Differential properties of type I and type II benzodiazepine receptors in mammalian CNS neurones

1 The effects of benzodiazepine receptor (BZR) partial agonists, Y‐23684 and CL218,872, were compared with its full agonist, diazepam, on γ‐aminobutyric acid (GABA)‐induced Cl − current ( I Cl ) in acutely dissociated rat cerebral cortex (CTX), cerebellar Purkinje (CPJ) and spinal ventral horn (SVH) neurones, by the whole‐cell mode patch‐clamp technique. 2 The GABA‐induced responses were essentially the same in both SVH and CPJ neurones, but the K D value of the GABA response in CTX neurone was lower than those in the other two brain regions. 3 Enhancement of the GABA response by the two partial agonists was about one‐third of that by diazepam in the SVH neurones (where type II subtype of BZR, BZ 2 , is predominant), whereas these partial agonists potentiated the GABA response as much as diazepam in CPJ neurones (where the type I subtype of BZR, BZ 1 , is predominant). In CTX neurones where both type I and II variants are expressed, the augmentation ratio of the GABA response by diazepam was between the values in CPJ and SVH neurones. 4 In concentration‐response relationships of BZR partial agonists, the threshold concentrations, K D values and maximal augmentation ratio of the GABA response were similar in all CTX, CPJ and SVH neurones.
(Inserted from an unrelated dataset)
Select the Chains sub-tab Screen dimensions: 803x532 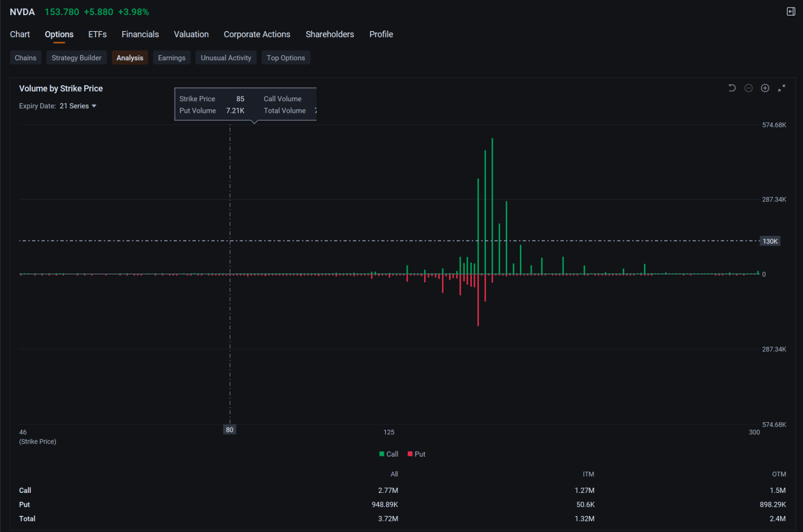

Also, in all preparations, the threshold concentration and K D values of diazepam action were 10 fold less than those induced by partial agonists. 5 All BZR agonists shifted the concentration‐response relationship for GABA to the left without changing the maximum current amplitude, indicating that activation of both BZ 1 and BZ 2 increase the affinity of the GABA A receptor for GABA. 6 The results are important in clarifying the mechanism of anxiety and might explain the anxioselectivity of BZR partial agonists.